Tuesday, December 18, 2012

Tuesday, December 18, 2012 - Blame It On Whatever You Want


Blame It On Whatever You Want
by Sinclair Noe

DOW + 115 = 13,350
SPX + 16 = 1446
NAS + 43 = 3054
10 YR YLD +.06 = 1.83%
OIL + .79 = 87.99
GOLD – 27.20 = 1671.90
SILV - .64 = 31.74

The markets rallied on news the fiscal cliff negotiations are closer to a resolution. No, no, wait a minute; the markets experienced a Santa Claus Rally. No, no, wait a minute; just make up whatever excuse you want.

No, no, wait a minute; the Federal Reserve announced QE4 last week, even though we're not supposed to call it QE4, and they are just printing money like banshees, although I'm not sure banshees know how to print money, but the point is they are juicing the economy to the tune of $85 billion a month, and you know that has to have some sort of effect.

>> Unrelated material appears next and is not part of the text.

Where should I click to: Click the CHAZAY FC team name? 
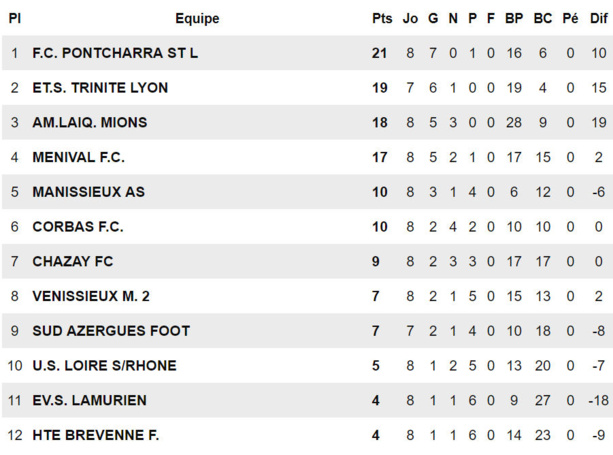73,261
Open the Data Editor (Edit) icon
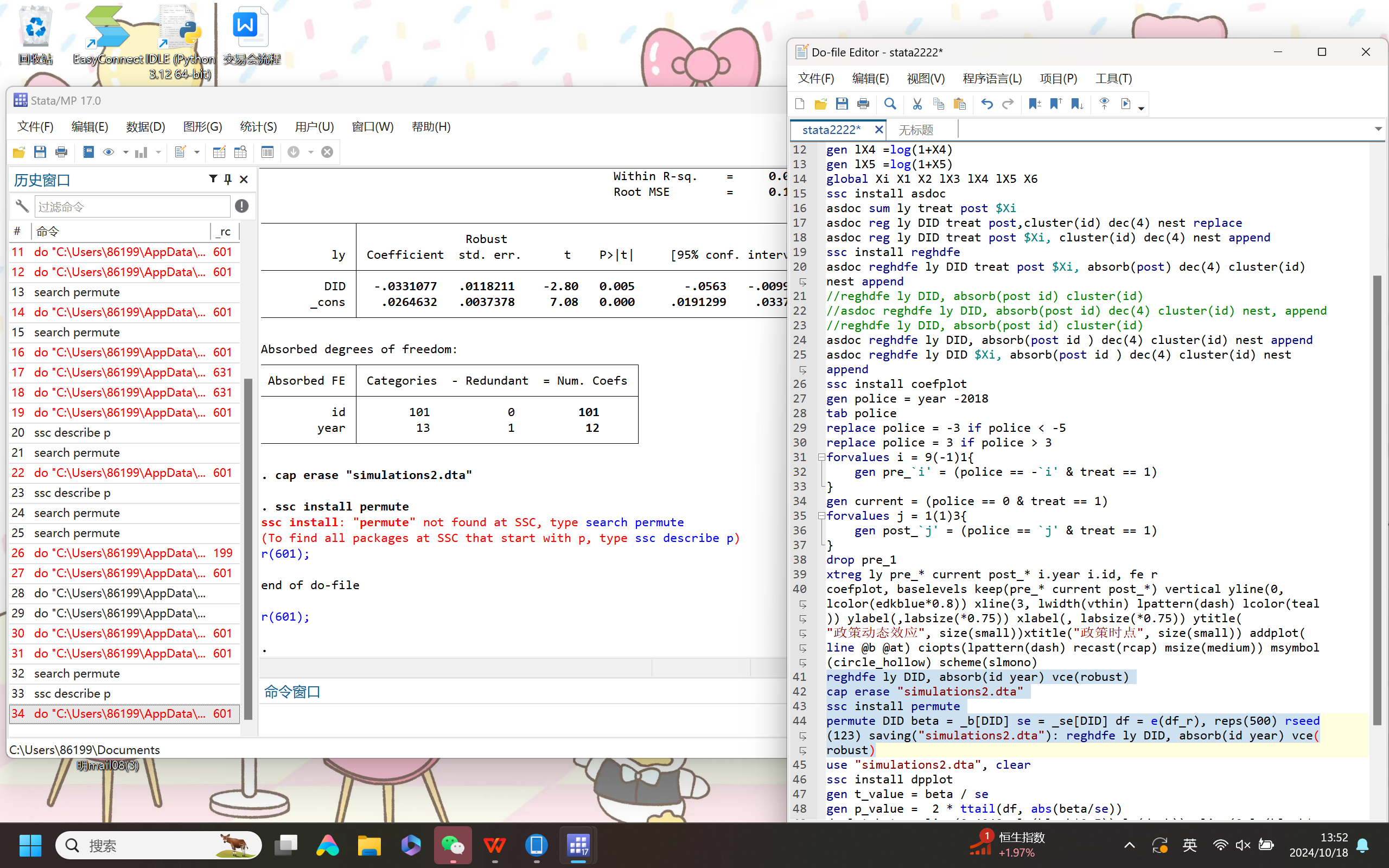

Why sure; all this money just has to end up in the stock market eventually. You might also expect the dollar to fall. You might also have expected additional strength in the government bond market, because $85 billion pretty much covers all of the expected new issuance going forward, plus many entities still need to buy U.S. bonds for a variety of fiduciary reasons. With little product for sale and lots of bids by various players; one of which, the Fed, has their own printing press and so money is no object in the move to drive prices higher and yields lower; that's a recipe for rising prices. Then you might expect sharply rising commodity markets because nothing correlates quite so well with loosey-goosey monetary policy as commodities.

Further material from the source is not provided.